In the records below, find each line with the word "agent" and copy it.

★ ★ ★ ★

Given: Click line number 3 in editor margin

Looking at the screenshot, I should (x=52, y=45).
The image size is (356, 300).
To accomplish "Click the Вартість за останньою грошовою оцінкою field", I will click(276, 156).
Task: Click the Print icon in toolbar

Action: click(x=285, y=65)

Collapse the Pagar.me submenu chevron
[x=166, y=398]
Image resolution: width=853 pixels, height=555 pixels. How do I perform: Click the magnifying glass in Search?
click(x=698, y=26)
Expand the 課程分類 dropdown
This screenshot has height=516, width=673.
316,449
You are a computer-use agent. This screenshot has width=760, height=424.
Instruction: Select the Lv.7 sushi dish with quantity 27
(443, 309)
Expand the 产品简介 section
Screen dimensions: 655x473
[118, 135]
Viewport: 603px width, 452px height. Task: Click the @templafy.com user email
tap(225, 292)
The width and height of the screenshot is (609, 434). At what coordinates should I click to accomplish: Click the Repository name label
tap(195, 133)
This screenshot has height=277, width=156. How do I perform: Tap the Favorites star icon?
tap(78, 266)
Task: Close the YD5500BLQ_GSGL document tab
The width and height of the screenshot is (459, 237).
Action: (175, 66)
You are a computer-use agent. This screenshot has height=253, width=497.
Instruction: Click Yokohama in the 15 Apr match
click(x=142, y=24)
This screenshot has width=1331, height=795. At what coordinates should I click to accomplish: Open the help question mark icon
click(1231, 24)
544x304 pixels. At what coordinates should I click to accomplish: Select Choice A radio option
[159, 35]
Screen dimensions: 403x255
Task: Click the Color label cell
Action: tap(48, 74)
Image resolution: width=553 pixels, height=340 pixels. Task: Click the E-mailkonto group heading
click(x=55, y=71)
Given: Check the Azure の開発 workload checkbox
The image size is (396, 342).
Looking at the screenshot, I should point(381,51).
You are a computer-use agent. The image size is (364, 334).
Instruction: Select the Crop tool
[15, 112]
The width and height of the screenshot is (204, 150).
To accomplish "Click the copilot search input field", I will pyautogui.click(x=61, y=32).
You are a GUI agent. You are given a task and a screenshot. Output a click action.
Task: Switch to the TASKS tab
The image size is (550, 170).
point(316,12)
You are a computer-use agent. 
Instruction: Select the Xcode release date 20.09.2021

★ ★ ★ ★

Written reply:
You are a computer-use agent. This screenshot has width=760, height=424.
You are a computer-use agent. This screenshot has height=253, width=497.
You are a computer-use agent. The image size is (364, 334).
You are a GUI agent. You are given a task and a screenshot. Output a click action.
You are a computer-use agent. 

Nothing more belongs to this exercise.